ACADEMIA
Minnesota Supercomputing Institute rolls out new GPU system
The Minnesota Supercomputing Institute (MSI) has installed a new graphics processing unit (GPU) system that it hopes will enable researchers to take advantage of this new technology for innovation and improved performance for research.
This new system complements MSI's current set of GPU tutorial nodes (four nodes with four Nvidia GTX480 GPUs) and the S2050 GPUs available to NIH researchers on the Koronis system. The new system includes a Dell R710 dual-socket, quad-core head/login node in a C6100 chassis, with 48 GB of memory; eight Dell compute nodes, each with dual X5675 six-core 3.06 GHz processors and 96 GB of memory; and 32 Nvidia M2070 GPUs.
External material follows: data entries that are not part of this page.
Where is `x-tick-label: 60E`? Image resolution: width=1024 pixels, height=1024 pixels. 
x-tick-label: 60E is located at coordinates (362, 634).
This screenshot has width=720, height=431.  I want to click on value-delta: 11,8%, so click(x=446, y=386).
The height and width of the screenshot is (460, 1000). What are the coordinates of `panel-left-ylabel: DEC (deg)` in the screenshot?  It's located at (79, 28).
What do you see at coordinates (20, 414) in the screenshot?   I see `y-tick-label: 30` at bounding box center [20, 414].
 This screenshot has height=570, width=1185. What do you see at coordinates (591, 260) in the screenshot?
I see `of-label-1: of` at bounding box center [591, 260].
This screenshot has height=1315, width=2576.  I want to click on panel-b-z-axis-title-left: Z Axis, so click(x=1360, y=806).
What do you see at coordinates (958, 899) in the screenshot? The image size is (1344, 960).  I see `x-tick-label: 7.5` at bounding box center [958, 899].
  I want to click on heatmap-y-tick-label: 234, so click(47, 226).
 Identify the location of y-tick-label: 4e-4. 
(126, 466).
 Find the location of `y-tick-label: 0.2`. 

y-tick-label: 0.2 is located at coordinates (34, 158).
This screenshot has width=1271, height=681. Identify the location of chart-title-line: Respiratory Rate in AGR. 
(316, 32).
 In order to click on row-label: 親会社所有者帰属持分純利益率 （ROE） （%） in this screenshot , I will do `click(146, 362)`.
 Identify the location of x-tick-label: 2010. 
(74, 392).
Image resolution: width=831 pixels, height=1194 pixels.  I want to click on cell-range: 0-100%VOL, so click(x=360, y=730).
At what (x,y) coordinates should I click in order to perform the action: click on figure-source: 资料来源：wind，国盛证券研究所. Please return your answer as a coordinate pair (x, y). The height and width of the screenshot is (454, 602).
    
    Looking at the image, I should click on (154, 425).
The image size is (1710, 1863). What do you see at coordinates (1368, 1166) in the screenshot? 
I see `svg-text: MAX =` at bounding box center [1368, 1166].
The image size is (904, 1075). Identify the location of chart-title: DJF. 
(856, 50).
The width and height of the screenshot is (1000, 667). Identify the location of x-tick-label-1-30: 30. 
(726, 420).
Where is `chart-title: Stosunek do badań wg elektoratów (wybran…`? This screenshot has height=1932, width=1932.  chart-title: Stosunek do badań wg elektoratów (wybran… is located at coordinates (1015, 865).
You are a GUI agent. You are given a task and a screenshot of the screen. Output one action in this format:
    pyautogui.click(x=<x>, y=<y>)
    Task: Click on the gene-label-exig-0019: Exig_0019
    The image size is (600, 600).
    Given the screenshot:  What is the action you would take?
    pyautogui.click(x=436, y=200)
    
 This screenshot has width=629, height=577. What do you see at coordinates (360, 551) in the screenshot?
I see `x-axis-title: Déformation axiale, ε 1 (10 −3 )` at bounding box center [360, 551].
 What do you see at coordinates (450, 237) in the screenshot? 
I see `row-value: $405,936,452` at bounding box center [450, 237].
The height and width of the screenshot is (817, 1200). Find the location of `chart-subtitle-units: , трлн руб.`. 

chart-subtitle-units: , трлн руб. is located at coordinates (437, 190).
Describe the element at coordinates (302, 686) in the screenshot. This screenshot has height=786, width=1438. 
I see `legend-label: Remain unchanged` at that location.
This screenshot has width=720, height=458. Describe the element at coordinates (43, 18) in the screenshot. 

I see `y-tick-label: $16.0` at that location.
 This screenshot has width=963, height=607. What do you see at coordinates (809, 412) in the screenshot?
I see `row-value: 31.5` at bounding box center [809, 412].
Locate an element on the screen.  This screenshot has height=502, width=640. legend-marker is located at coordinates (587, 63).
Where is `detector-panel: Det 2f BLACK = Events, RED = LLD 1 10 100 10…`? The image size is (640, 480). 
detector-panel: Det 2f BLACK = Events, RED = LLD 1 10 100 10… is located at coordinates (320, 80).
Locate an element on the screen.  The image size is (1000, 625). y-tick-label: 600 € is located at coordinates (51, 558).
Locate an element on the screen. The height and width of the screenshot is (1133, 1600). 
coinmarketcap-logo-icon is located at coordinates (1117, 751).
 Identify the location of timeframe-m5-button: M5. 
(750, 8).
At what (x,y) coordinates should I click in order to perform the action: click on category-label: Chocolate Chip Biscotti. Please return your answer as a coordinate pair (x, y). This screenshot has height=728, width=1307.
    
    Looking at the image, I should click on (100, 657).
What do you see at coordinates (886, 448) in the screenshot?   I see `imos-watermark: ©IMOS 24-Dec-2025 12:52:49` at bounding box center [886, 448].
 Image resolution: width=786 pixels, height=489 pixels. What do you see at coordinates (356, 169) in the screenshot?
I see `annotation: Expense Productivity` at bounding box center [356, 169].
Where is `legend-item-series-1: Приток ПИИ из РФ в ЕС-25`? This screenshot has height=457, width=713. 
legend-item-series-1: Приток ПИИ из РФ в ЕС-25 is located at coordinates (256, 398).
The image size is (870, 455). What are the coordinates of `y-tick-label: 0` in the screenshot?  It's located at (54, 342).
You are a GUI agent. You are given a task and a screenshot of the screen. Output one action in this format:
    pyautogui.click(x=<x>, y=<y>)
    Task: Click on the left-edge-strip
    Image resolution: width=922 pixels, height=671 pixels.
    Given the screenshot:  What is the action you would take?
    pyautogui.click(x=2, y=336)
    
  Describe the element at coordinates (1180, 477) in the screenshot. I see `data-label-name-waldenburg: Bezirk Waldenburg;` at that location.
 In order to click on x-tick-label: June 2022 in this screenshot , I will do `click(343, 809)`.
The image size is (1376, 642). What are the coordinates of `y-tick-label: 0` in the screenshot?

Each compute node is connected to four GPU nodes, and the GPUs, together, have 448 3.13 GHz cores and 3 GB of memory per card. Moreover, each GPU is capable of 1.2 single-precision TFLOPS and 0.5 double-precision TFLOPs. The external chassis allows for easy expansion of the system to a larger node count and also connection to a variable number of GPUs per node. The system is interconnected by QDR infiniband and cooled with a passive, water-cooled door. Installation was completed the week of Dec. 6-10, 2011.